Un uomo, originario di Scalea e residente ad Acerra, nel napoletano, è stato denunciato dai carabinieri della Sezione Operativa della Compagnia di Crotone, con il supporto dei colleghi della Stazione Carabinieri di Brusciano, per aver truffato un’anziana vedova e pensionata. La vicenda ha preso piede dopo che l’uomo ha telefonato alla vittima fingendosi un carabiniere. Nel corso della telefonata, l’uomo ha raccontato alla donna che suo figlio era stato coinvolto in un grave incidente stradale, in cui avrebbe investito una donna incinta. L’inganno ha continuato a prendere piede quando l’uomo ha sostenuto che, nonostante la copertura assicurativa del figlio, fosse necessario un versamento immediato di denaro per risarcire il danno e evitare ulteriori problematiche legali.
L’uomo si è recato a casa della vittima e, dopo aver ottenuto 4.500 euro, è riuscito a farsi consegnare altri 6.000
Approfittando della preoccupazione e vulnerabilità emotiva della donna, l’uomo si è recato a casa della vittima e, dopo aver ottenuto 4.500 euro, è riuscito a farsi consegnare altri 6.000 euro e circa 220 grammi di oro sotto forma di gioielli.
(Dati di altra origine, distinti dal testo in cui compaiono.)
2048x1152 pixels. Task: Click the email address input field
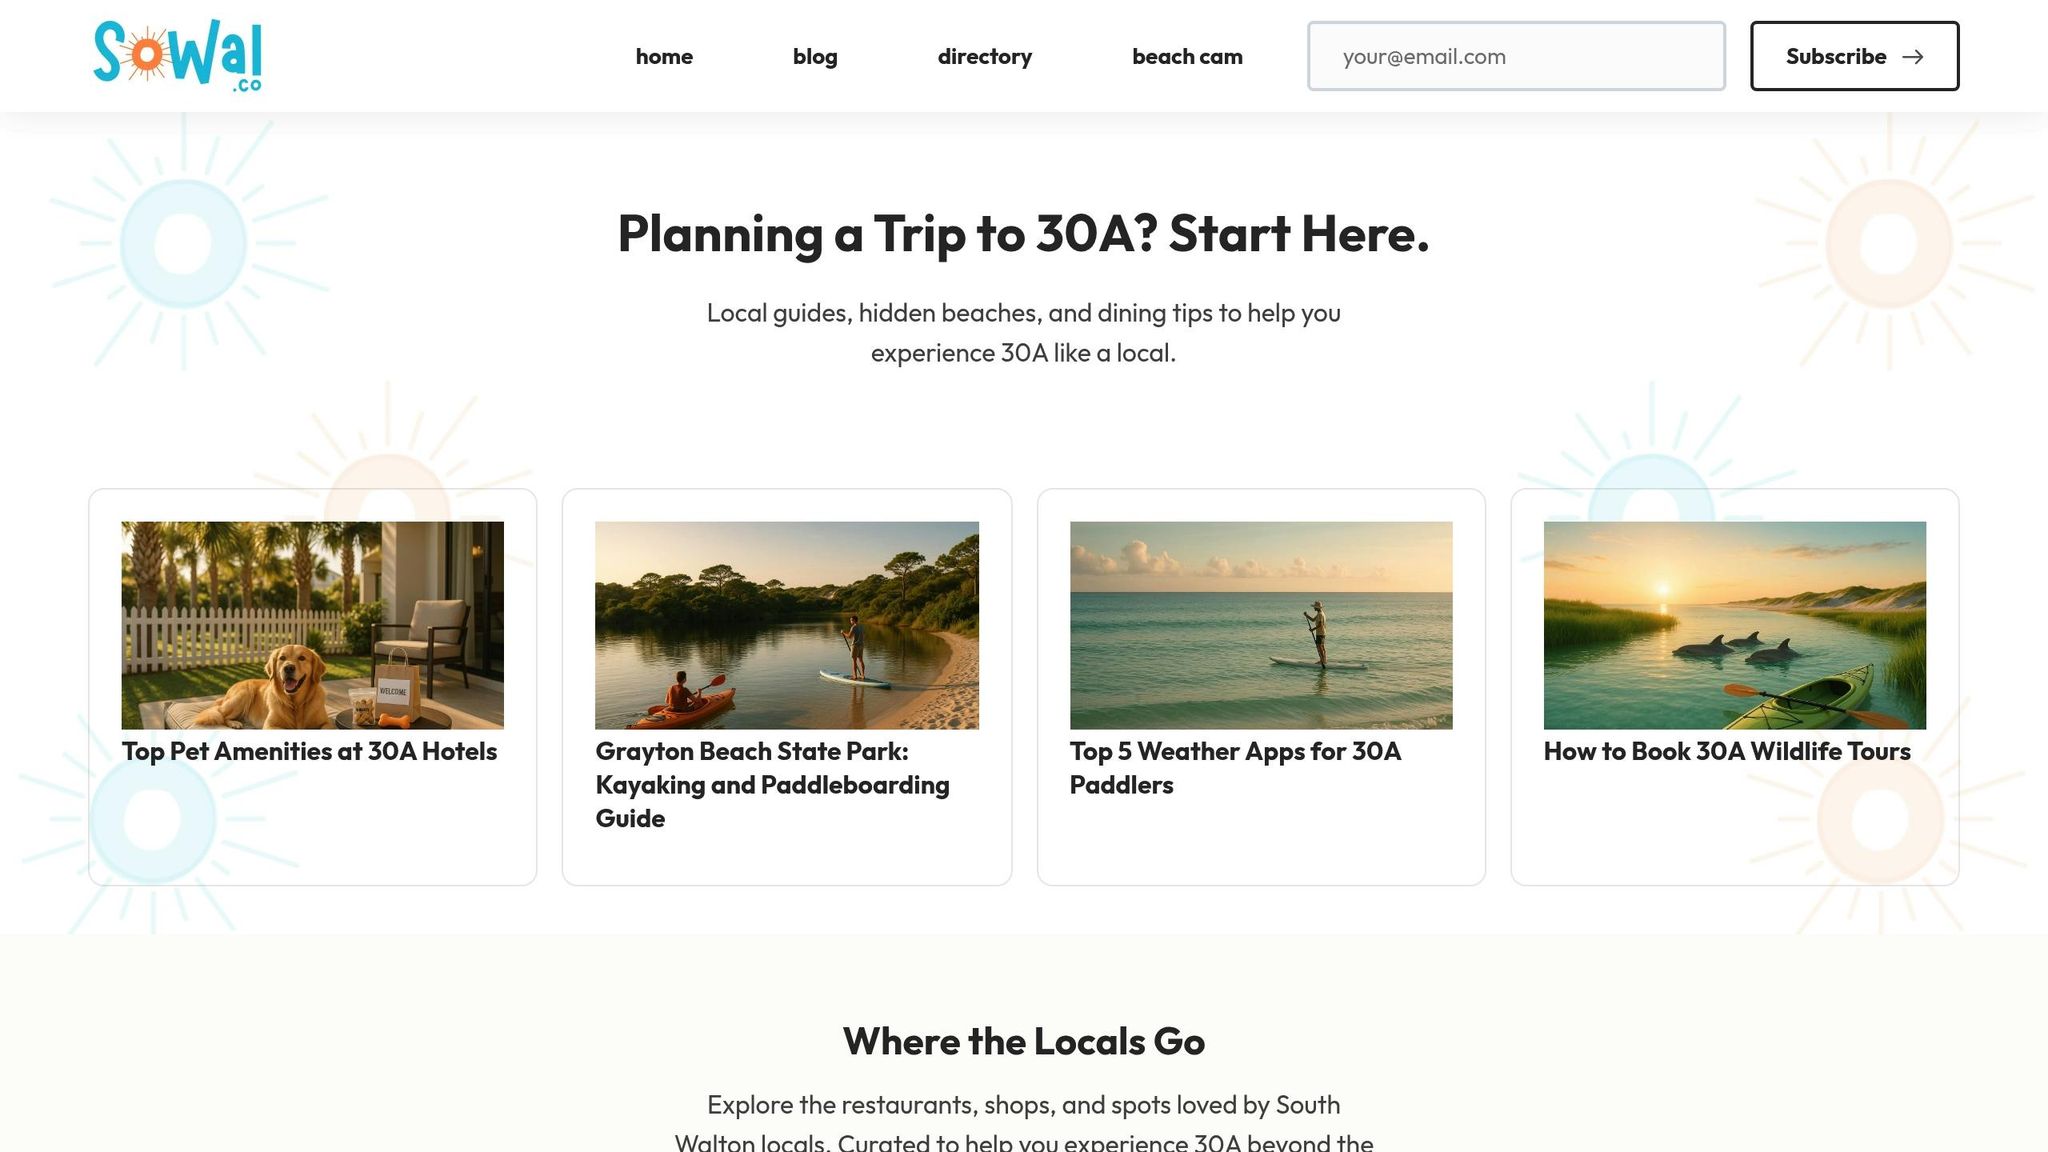[x=1516, y=56]
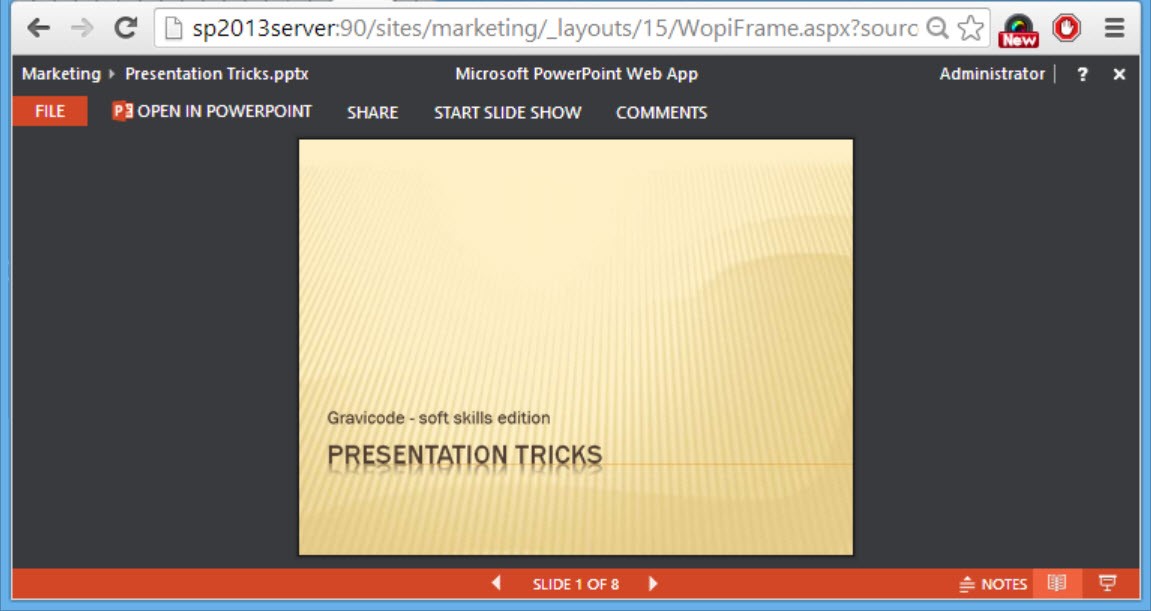Screen dimensions: 1151x611
Task: Reload the page with the refresh icon
Action: pos(125,28)
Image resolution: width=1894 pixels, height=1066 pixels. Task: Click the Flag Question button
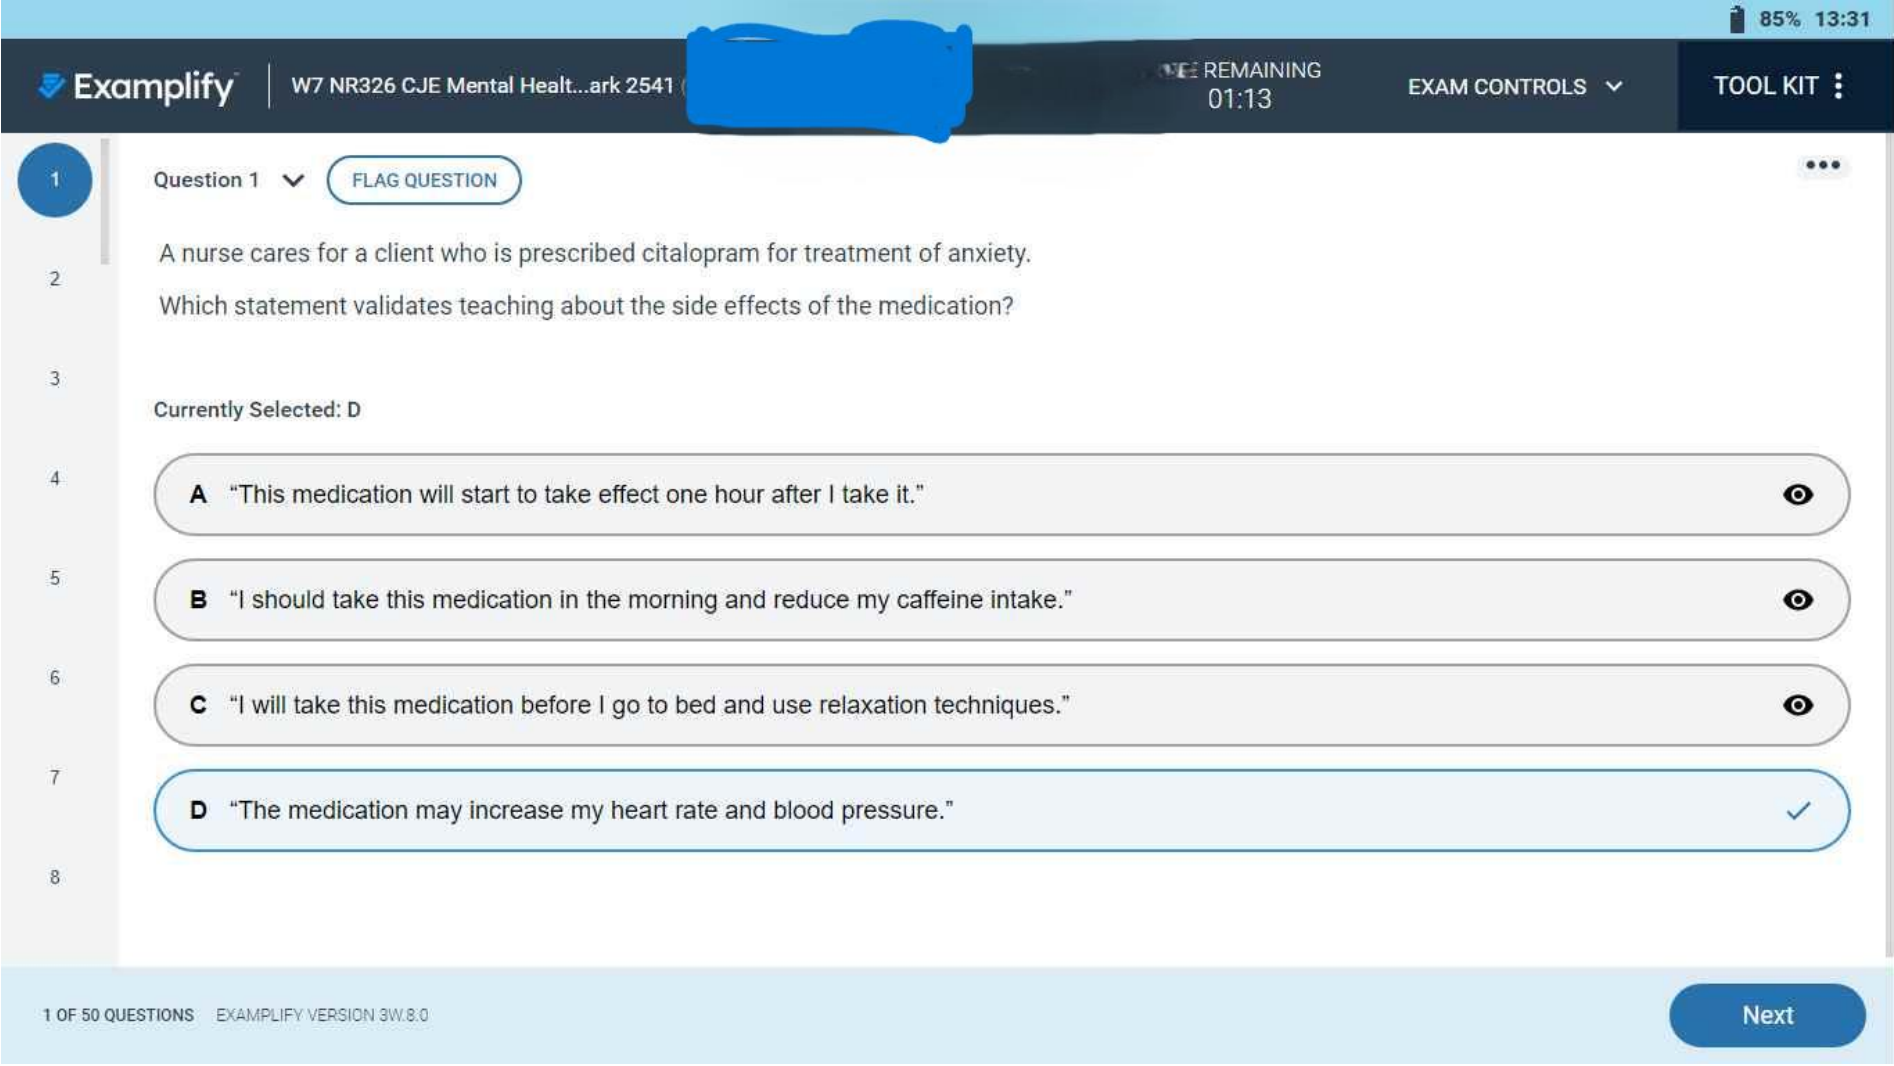click(424, 181)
Una volta ricevuto il denaro e i beni, l’uomo si è allontanato rapidamente, ma grazie all’immediata risposta delle forze dell’ordine, è stato rintracciato e arrestato a Brusciano, in provincia di Napoli. Le indagini hanno portato al ritrovamento del denaro e dei monili rubati, confermando l’accuratezza della denuncia e consentendo di porre fine alla truffa che ha danneggiato una persona vulnerabile. L’uomo, ora denunciato, dovrà rispondere delle sue azioni davanti alla giustizia.